MARK AUSTIN THOMAS: Now that Congress is in recess, campaigning for next month's midterm election is in high gear. National security has been in the headlines, but voters are also weighing a variety of issues — including wage growth and energy prices.
Today we launch our special series that examines many of those issues. It's called The Real Agenda. We start with a look at what happens when a state like California jumps into issues usually reserved for Congress. Jeff Tyler has our story.
JEFF TYLER: Stem cell research. Auto emissions. Alternative energy. California has taken the initiative to tackle a long list of issues at the state level. Just last week, Gov. Schwarzenegger signed the Global Warming Solutions Act.
EMILY RUSCH:"Which is a bill that requires California to reduce our global warming pollution 25 percent by 2020."
That's Emily Rusch with the advocacy group CALPIRG. She says the Feds, by comparison, have been dragging their feet.
RUSCH:"Time and again, California has really taken steps far beyond what the federal government is willing to do."
And it's poised to go further. If voters approve one proposition on November's ballot, oil companies would pay a fee for drilling. That could bring in $4 billion for energy alternatives, and could add up to new jobs and new industries.
Already, the state influences national standards. Take autos, for example. California represents almost 20 percent of the car market.
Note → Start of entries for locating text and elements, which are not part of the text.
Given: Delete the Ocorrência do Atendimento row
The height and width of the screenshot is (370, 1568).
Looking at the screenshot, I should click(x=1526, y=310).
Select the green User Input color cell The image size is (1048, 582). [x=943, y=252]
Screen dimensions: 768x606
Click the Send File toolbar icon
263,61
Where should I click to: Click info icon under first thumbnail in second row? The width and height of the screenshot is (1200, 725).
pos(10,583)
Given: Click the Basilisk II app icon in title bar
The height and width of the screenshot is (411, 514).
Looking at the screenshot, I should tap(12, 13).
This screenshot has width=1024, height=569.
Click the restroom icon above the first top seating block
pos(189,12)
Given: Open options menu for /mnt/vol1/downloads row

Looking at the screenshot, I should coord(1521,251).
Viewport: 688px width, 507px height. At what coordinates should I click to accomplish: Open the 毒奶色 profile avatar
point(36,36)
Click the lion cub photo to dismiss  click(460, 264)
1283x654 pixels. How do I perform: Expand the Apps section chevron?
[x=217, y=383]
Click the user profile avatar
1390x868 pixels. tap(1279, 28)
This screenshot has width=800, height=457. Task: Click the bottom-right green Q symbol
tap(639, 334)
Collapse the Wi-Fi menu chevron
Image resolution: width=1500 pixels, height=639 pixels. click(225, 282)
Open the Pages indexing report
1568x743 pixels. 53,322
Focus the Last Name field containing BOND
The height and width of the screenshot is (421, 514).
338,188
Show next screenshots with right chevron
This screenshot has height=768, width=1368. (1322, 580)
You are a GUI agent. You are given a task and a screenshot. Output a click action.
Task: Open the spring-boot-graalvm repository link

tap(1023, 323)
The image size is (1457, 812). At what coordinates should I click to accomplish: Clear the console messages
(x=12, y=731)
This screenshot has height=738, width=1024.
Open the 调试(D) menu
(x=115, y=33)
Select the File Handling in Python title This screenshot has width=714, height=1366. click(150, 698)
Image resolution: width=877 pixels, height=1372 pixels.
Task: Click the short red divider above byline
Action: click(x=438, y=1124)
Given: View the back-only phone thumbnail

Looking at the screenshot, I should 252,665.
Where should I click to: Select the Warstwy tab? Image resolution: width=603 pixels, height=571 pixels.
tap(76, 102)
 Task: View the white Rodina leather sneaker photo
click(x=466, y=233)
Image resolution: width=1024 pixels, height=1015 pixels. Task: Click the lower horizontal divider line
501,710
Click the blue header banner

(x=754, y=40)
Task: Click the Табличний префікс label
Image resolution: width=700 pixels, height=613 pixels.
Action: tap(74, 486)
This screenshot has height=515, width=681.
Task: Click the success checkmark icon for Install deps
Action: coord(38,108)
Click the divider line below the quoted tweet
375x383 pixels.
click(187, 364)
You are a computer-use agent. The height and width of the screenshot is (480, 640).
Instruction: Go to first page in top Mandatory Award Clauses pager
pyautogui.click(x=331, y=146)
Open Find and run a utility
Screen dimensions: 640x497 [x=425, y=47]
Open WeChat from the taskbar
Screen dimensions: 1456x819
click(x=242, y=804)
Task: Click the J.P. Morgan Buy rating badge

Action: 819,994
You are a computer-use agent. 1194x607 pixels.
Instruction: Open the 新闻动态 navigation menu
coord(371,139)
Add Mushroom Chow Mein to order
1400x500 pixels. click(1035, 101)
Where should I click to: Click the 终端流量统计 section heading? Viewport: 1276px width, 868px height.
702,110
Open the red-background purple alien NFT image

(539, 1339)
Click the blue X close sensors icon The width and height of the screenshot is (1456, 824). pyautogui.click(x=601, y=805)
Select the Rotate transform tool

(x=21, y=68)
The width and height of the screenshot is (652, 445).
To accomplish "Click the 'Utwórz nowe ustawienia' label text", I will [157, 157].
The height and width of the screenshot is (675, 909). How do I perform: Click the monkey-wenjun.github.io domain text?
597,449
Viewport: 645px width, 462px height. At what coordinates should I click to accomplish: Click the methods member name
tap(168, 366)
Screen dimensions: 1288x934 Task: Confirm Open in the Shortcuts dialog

University of Southern California professor Jonathan Taplin:
JONATHAN TAPLIN:"It becomes the de facto standard for the rest of the country. Because Ford is not going to make one set of cars for California and another set of cars for Michigan."
But in other ways, Taplin argues that the state doesn't have enough influence. He advocates a kind of radical federalism.
TAPLIN:"Really, the taxing power should be reversed, and we should be paying more of our taxes to our states, and less to the federal government."
The Feds could levy a national sales tax. Income tax, Taplin suggests, would be collected only by the states. That would keep money local to pay for services like education, health care, and infrastructure. Cutting-edge industries too.
TAPLIN:"The notion that the marketplace will magically deliver everything is just not true. The countries like Korea, China, Finland — in which the state helps boost high technology — are the ones becoming the new leaders. And we're falling farther and farther behind."
But sometimes being a pioneer can be a disadvantage to business. Vince Sollitto is spokesman for the California Chamber of Commerce.
VINCE SOLLITTO:"These regulations, these burdens will not exist on any other state, or country, frankly. And so it makes California less competitive. . . . Unique mandates on business in California encourage jobs and businesses to leave."
Automakers, for one, have gone on the offensive. They're suing the state to block tough emissions regulations. If all else fails, businesses can lobby the federal government to preempt a pesky law. Think of it as a kind of Congressional veto power on federalism.
But whatever policymakers think about California voters, it's hard to ignore the consumer will of the world's eighth largest economy.
In Los Angeles, I'm Jeff Tyler for Marketplace.